— Requirement —
According to the text on the 1993 submarine debates, how many SSBNs did Jim Hay command?
***** Text
An Editorial of the New York Times, July 26, 1993

The Times editorial starts with “Todays Navy has yet to adjust to today’s realities.” It goes on to quote a Congressional Budget Office study that: “…shows how the Navy can safely reduce the size of the Trident force and slow its tempo of operations, saving billions in the process.” The arithmetic which followed mixed counts of warheads, missiles and submarines to end up with 6 instead of 12 submarines at sea, and end of double crewing. It also recommended retirement of the eight oldest missile submarine submarines and putting seven warheads on each missile instead of the mandated 4 on the D-5s. The resultant warhead inventory was 1680, “…almost as many as it would have under current plans.”

The counter to the Times editorial was written by Jim Hay, Editor of The Submarine Review, an ex-submarine officer who commanded 2 SSBNs and served 5 years as Military Assistant to the Deputy Secretary of Defense (Atomic Energy).. Later he was a Director in GD’s Center for Undersea Warfare. “The Times editorial is a smoke signal in the air that dangerous cutting may be done to the nation’s preeminent deterrent force for relatively short-term savings. Their math is simplistic but their logic is also wrong-focused. They have over-emphasized SSBN Effectiveness without considering SSBN Survivability, which is a vital part of the credence of deterrence. Effectiveness can be measured by counting the number of warheads available for launching at their targets on receipt of the appropriate signal, survivability is calculated by the number of hulls employed in the entire enterprise. There are many factors in the equation of utility of a force, they include consideration of what the future may hold in the nature of threats to be addressed. There is also the matter of the opposite to deterrence, which is the invitation for a future enemy to take advantage of a weakened force.”

“Centurion Makes No Sense”

[October ‘93] In the June 28 issue of Defense News James George wrote that the real surprise in the announcement of the Seawolf program cancellation was the promise to proceed with a new, less capable, low-cost submarine code-named Centurion. Most observers were skeptical that the nuclear Navy trained by Adm Rickover could bring itself to build such a ship. It turns out they are probably right. He cites Defense Program costs for Seawolf development at more than $3 billion, followed by a new submarine costing $2.6 billion as a lot for a less capable submarine. Jim George went on about both low-cost alternatives and novel ways on getting rid of surplus submarines. None of the suggestions solved any of the Navy’s problems.

“Sensible Centurion”

[October ‘93] RADM T, D. Ryan, Director, Submarine Warfare Division published a counter to Jim George’s article with another article in the Defense News. ADM Ryan established a half-dozen points to refute the misplaced logic of the George article. First, he shows the Navy is committed to reshaping itself in response to the breakup of the Soviet Union and is not rooted in an antiquated mind set. Next, he describes as wrong the suggestion for a high-low mix. His third point is you cannot get to a solution of this type problem by declaring what king of engines a particular vehicle must have. He concludes the nation needs are submarines which fully exploit the characteristics of mobility, endurance and stealth. He asks what is the value in a submarine which has to return to port every month to refuel?  Finally, he says we need to preserve those highly perishable technical skills needed to design, build and put to sea submarines which are second to none.
**********
***** Input data
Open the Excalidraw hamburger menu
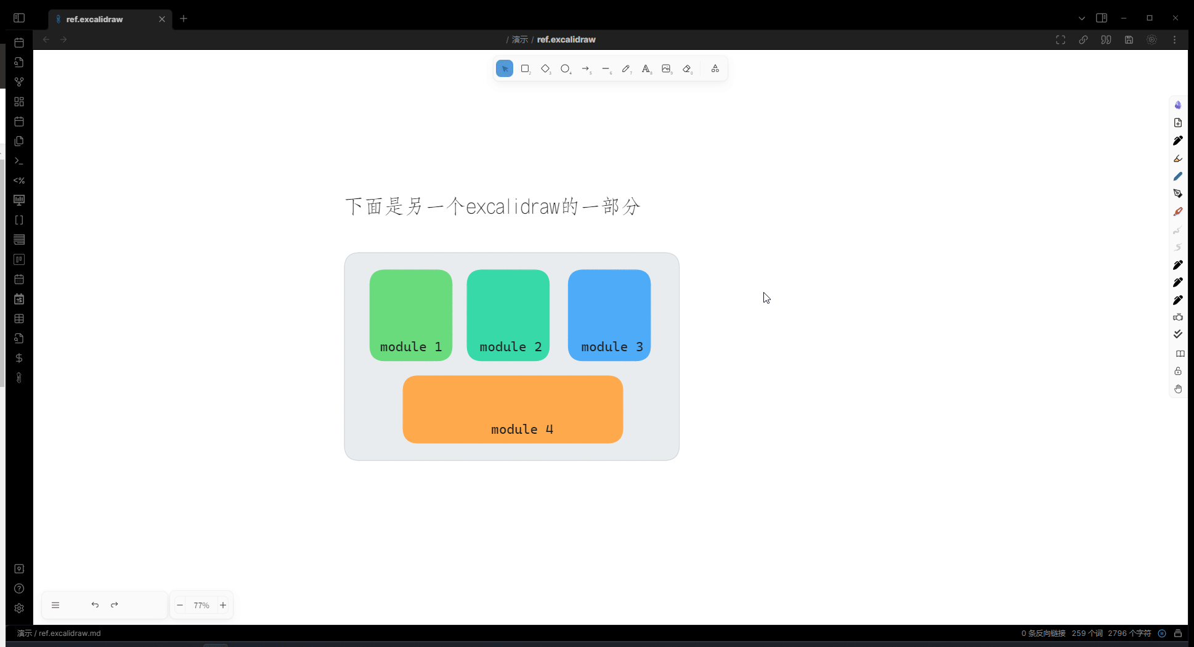point(55,605)
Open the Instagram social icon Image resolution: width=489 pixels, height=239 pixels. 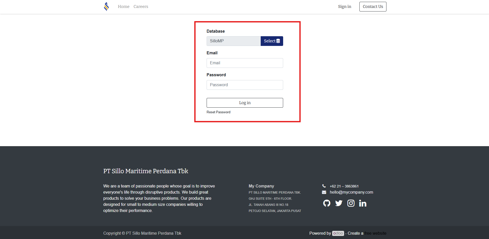point(351,203)
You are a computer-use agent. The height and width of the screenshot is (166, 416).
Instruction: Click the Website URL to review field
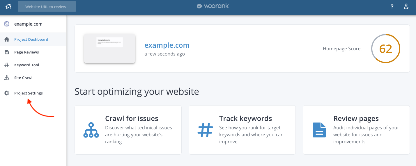click(x=47, y=6)
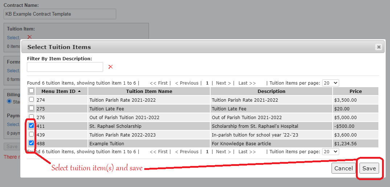Viewport: 390px width, 187px height.
Task: Click Save to confirm tuition items
Action: click(369, 168)
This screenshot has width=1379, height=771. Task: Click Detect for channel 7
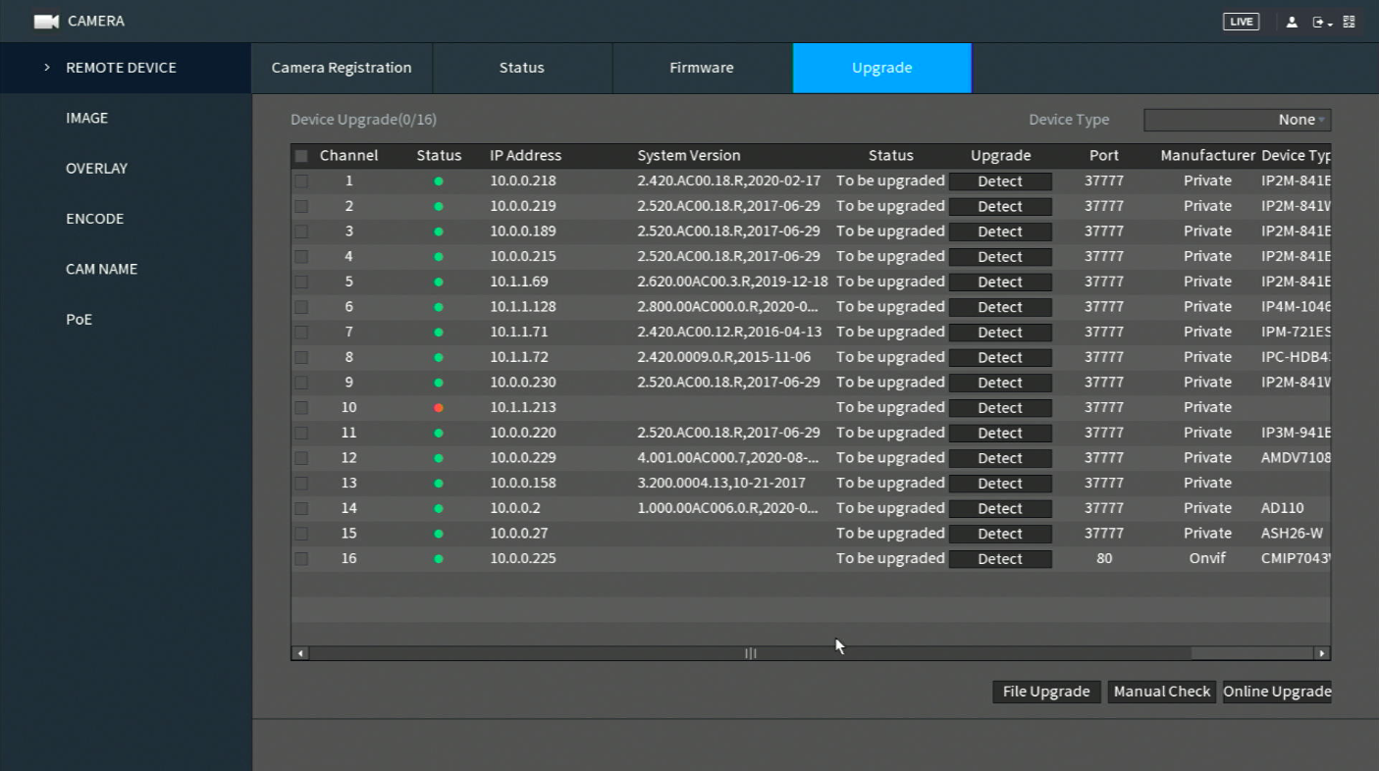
**********
— Solved exercise —
Two